Selain perubahan politik dan
administrasi, pengaruh Mataram juga membawa perubahan budaya dan agama. Islam,
yang sebelumnya mungkin sudah mulai menyebar melalui jalur perdagangan, semakin
menguat di bawah naungan kekuasaan Mataram. Tatanan sosial dan adat istiadat
masyarakat Banger pun sedikit banyak mulai terpengaruh oleh budaya Jawa Tengah
yang dibawa oleh para pejabat dan prajurit Mataram.

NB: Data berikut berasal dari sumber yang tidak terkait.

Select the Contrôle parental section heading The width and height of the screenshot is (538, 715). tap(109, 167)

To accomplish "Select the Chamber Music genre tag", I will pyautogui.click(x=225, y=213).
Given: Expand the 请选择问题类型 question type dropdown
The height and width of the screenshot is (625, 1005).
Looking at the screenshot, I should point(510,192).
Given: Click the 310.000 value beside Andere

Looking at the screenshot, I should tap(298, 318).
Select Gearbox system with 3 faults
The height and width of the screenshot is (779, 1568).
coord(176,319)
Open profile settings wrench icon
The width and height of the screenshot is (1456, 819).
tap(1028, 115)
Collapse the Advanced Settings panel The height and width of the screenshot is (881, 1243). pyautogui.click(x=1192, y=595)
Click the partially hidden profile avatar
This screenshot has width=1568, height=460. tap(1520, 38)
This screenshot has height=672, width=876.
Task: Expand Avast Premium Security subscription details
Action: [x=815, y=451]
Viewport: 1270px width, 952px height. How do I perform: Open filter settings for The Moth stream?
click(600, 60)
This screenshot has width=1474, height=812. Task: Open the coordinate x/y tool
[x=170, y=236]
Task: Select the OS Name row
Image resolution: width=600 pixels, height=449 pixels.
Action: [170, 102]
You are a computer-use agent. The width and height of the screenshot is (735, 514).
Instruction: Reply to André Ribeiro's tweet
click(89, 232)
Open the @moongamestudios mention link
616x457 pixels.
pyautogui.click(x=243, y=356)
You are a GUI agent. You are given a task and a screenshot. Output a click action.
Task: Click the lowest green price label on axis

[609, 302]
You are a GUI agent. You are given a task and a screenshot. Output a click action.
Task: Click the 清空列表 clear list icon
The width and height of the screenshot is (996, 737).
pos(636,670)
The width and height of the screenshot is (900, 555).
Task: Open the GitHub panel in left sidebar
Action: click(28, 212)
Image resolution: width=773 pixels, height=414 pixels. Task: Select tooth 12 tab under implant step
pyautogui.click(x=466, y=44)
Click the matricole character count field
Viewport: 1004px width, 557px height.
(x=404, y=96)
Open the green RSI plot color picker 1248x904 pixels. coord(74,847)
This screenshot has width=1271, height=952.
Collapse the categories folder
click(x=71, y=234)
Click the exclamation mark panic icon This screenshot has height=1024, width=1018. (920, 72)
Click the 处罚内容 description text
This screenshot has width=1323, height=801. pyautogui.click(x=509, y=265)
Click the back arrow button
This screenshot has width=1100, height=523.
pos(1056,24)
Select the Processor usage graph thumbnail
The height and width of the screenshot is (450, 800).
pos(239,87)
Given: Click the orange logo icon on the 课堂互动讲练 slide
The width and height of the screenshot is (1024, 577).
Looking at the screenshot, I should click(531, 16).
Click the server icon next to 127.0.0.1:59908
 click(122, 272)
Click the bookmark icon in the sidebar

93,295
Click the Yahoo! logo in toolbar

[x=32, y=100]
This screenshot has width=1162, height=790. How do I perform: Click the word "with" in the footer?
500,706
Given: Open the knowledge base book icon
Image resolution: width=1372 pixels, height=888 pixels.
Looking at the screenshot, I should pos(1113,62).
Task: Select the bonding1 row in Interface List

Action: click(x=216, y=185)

Periode ini merupakan masa
transisi yang penting bagi Banger. Wilayah ini tidak lagi menjadi bagian dari
sisa-sisa kekuasaan Hindu-Buddha Majapahit, tetapi telah terintegrasi ke dalam
jaringan kekuasaan Kesultanan Mataram Islam yang sedang mencapai puncak
kejayaannya. Fondasi baru bagi identitas dan tata kelola wilayah ini mulai
diletakkan di bawah naungan panji-panji Mataram.
Untuk mengelola wilayah Banger
yang kini berada di bawah kekuasaannya, Kesultanan Mataram menunjuk atau
mengakui pemimpin-pemimpin lokal yang dianggap loyal dan mampu menjaga
ketertiban serta memastikan kelancaran setoran upeti. Salah satu tokoh penting
yang tercatat dalam sejarah lisan dan beberapa catatan lokal pada masa ini
adalah Kyai Djojolelono. Beliau diyakini sebagai Tumenggung atau Adipati
pertama yang memerintah Banger di bawah panji Mataram.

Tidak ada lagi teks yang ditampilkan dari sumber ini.